I would encourage you to think about that when you consider how to respond to the sad case of Jussie Smollett.
It’s hard to believe but I’m told that faking cancer is actually not that uncommon. People do it, I suppose, for attention and sympathy and as a means to receive the support in their lives that they are not receiving. As such I’m inclined to be sympathetic to these people, without fully exonerating them. Here’s what I don’t do, and what I surely hope you wouldn’t do: I don’t respond to these rare cases by letting them change my fundamental attitude towards cancer patients. I don’t start treating people who say they have cancer with suspicion. I don’t make sweeping claims about the nature of those who say they have cancer. I don’t withhold sympathy until I “get all the facts” and I don’t begin from a position of total neutrality. I begin from a position of sympathy and listening regardless of the fact that some people fake cancer. If a moment arises when my credulousness is revealed to be gullibility, then I can live with that. Because you’d have to be a sociopath to assume deception when you learn someone has cancer. It is far worse to live as someone who is too suspicious of cancer patients than it is to live as one who’s not suspicious enough.
I would, however, pay attention when I learn that someone has faked cancer. I would not forget that in the future. I would not make the mistake of thinking that “believe cancer patients” is the same as “believe all claims that someone has cancer.” And if enough evidence arose that a particular claim of having cancer was phony I would be willing to say so publicly.
As with cancer, so with hate crimes.
I am not at all interested in the legal or moral culpability of Jussie Smollett. But I am interested in the way that someone could be brought to the point where he would try to commit this kind of deception. There are many broken people out there. I should know; I’m one of them. And broken people do broken things.
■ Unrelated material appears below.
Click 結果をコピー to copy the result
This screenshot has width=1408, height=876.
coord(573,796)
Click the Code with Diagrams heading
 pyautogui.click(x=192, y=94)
Unpredictable things. Things that seem to have no rational justification. Things that sometimes cut against the narratives of social justice. Whenever you say, “no one would ever do X,” you are wrong, regardless of what X is. Because we’re a fucked up species. That’s human life.
Current progressive mores do not permit a frank discussion of this brokenness. They insist that, if a person making a claim occupies a particular sociopolitical niche, we must assume the best of them in all ways, including in their rationality. This dictate ends up hurting deluded people themselves. Someone was so badly broken that she falsely accused Conor Oberst of rape. If you looked into it a little bit you could easily see that this was a person who was suffering, and that this suffering was causing her to act in an erratic way. But rather than try to understand this person in the fullness of her humanity, which necessarily includes human irrationality and human deception and human desperation, she was simply capital-B Believed. She was not helped, organically and in sympathy to what she actually needed as a human. Instead her story was taken from her and used to advance an agenda. She was instrumentalized. And when her deception came out, and we were able to fully understand her brokenness, she was swiftly abandoned by the self-same people who had championed her story. Her brokenness no longer served the interests of a cause.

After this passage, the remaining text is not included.